I force a laugh. “It’s cool if you go, really,” I say. “I’ll meet you there.”

He steps toward me, and the door swings shut behind him. “What, and force you to miss out on even a second of my glorious company? Don’t be ridiculous.”

“Gee, thanks,” I say, but something happy fills me, something golden.

Sure enough, we’re stopped every few minutes by a guest with an inane question, but Connor is always upbeat and never loses his pitch. I fall quiet (not like I could’ve answered any of their questions anyway) and watch the master perform: his eyes flash, his arms windmill, his head tips back in a near-constant stream of laughter. How can he talk when he’s always laughing?

And, sure enough, when we make it to the Canteen, half our lunch break is already gone. “I’m sorry,” I say. “You could’ve been eating by now.”

“Don’t worry about it,” Connor says. “I’m watching my weight anyway.” The twist in his lips keeps me from taking him seriously.

I’ve never had a boyfriend for the same reason I don’t have friends.

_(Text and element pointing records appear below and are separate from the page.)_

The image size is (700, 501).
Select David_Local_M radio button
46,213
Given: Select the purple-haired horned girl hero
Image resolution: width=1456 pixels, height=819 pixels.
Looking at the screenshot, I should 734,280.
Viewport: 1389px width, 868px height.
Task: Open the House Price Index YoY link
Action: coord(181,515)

I’ve been kissed a couple of times, every once in a while when I’d go to a school dance, and once, clumsily, during a game of Seven Minutes in Heaven, and it never felt like all that big a deal—it was just somebody else pressing his lips against mine, the same way he might press his hand on my shoulder to move me out of the way.

I don’t think a kiss with Connor would feel like someone pressing on my shoulder.

The Canteen is a corrugated metal shack, rusting in spots, set back against the fence near one of the major roller coasters. It’s hidden from the guests, obviously, or it would be painted a cartoonish color and boast a name like Wonderman’s Fueling Depot (a real restaurant on the north side). The roller coaster rattles it every time it swoops overhead. I do not want to eat here, but Connor is already opening the door, and I’m following.